The beginning of the script had me intrigued, and I was looking forward to the rest of it. And somehow towards the end things sort of fell apart. At least for me. Sorry if my notes are not that great, but I lost my original ones. Hopefully this can be helpful in some way.

I did enjoy your writing style.

Page 1. Nice visuals in the beginning. Clear writing of shots.

Page 2. I like your style of writing so far.

Page 3. I don't have a lot of comments so far, I like to script the way it is.

Page 6. Good thing going with the mixup of Peter and John. You got my attention so far.

Page 7. In my humble little opinion, I think peter's dialogue about telling us where they found John, could be reworked into something better.
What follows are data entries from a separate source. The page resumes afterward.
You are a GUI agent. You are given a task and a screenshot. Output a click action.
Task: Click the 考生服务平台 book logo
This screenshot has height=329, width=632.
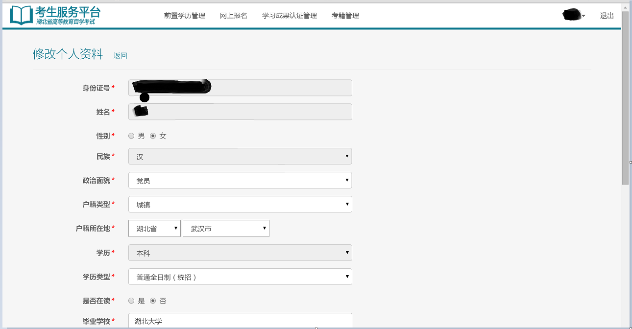[x=22, y=16]
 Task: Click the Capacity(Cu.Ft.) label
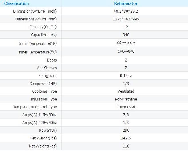click(x=43, y=27)
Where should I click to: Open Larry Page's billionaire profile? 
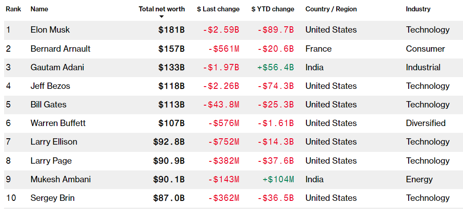pos(51,161)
Page 8. We have a witnesses that say you were the last one to see him alive… Really? That's the dumbest thing I've ever heard. Who are these people that would know this? Think about it.

Sorry, peter's cop talk doesn't work for me at all. He sounds very bogus.
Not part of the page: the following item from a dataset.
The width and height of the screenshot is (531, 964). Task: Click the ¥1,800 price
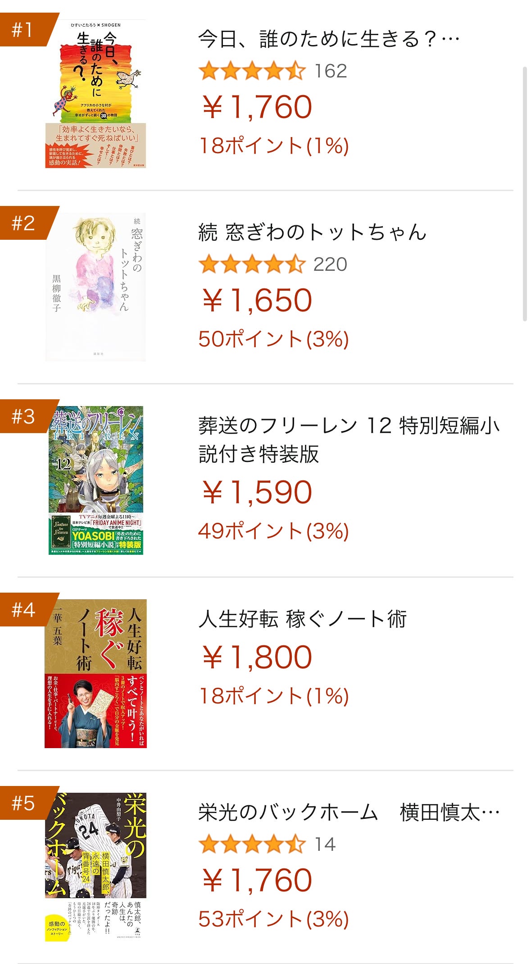pyautogui.click(x=257, y=657)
Page 9. Oh no! You were doing so well, I didn't even have any comments for the beginning of the script, then it sort of turned all wrong on this page.

What does unable to catch her breath mean? She can't get enough oxygen? You make it sound like she's dying. Gasping for air.

Page 10. Peter sees the pedestrian walking towards them. What pedestrian? I think you mean a pedestrian since he is a character that has not been introduced yet.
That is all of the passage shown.